Yes, I am talking about Love Island.

If it wasn’t bad enough to be put through the agonising torture of hearing the words ‘Did you see the recoupling?’ and ‘It’s getting a bit chivey in here!’, you now have to go through it all again. However, this time the show is based in South Africa, which is pretty much the only difference, considering everybody has the same dry personality and somehow manages to look exactly like the people from the previous season… and the season before that… and, come to think of it, the one before that as well…

Now, it’s not that I despise Love Island, I will happily indulge in it every night. However, the more I watch it, I cannot help but notice more and more of its problematic features.

To begin with, let’s talk about the initial coupling. A group of boys all have to come out one by one to be judged by the girls who then discuss why they might be ‘interested’ in them and then pretend to think that through their rippling pecs they can see their true personality, when in reality in two days they are going to be yelling at them for recoupling with another girl. The fact that this show is entirely based on looks only to then romanticise all of these superficial relationships not only makes the rest of the population insecure, but also the contestants themselves.

Image by ITV, available on ‘Metro‘ under Creative Commons 2.0 license 

From the first coupling, the show deliberately tries to make girls feel insecure for the rest of the season, convincing them that their significant other is cheating or flirting just to get a boost in ratings. Not to mention the aftermath of damage once the show has finished, with so many of the contestants stepping forward to discuss their newly found anxiety after being on the show and being forced to wander around half-naked all day. What I find most distressing about this is the fact that the producers are aware of how much anxiety they can cause to one person; they have a therapist on site regularly to talk to the contestants, and yet will still put on challenges where their partner must kiss other people or read decontextualised headlines about them, which will inevitably cause arguments and upset. Why don’t they just let the relationships naturally blossom? Oh yeah, that isn’t good TV.

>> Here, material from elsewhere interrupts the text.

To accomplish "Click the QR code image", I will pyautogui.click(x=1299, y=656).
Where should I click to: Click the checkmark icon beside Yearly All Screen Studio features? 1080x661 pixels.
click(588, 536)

Speaking of, it also seems like the majority of relationships are just becoming more and more fake as the seasons go on. No one is in the villa to find ‘love’, they are in there to get signed for their Pretty Little Thing brand ambassador deal and spend the rest of their lives selling detox drinks or protein shakes on Instagram. For example, take Nathan and Cara or Olivia and Alex, both second season contestants whose relationships actually blossomed, compared to now where the couples are asking ‘where they stand’ and discussing their future together in literally the first week of the show. They might as well just record a fresher’s week at university, the content will practically be the same if not more entertaining.

Now, I am not saying Love Island is the worst show in reality television history. It is one of my favourite ways to relax and sit with my friends to catch up on the latest drama and recouplings, fake or not, it does make excellent trash TV. However, I cannot help but be concerned about the potential influence of this show on the more impressionable viewers: does it condition them to believe physical appearance is the most important factor in choosing a partner, firstly, and secondly, does it encourage serial dating as the new norm, disregarding the need for care and intimacy?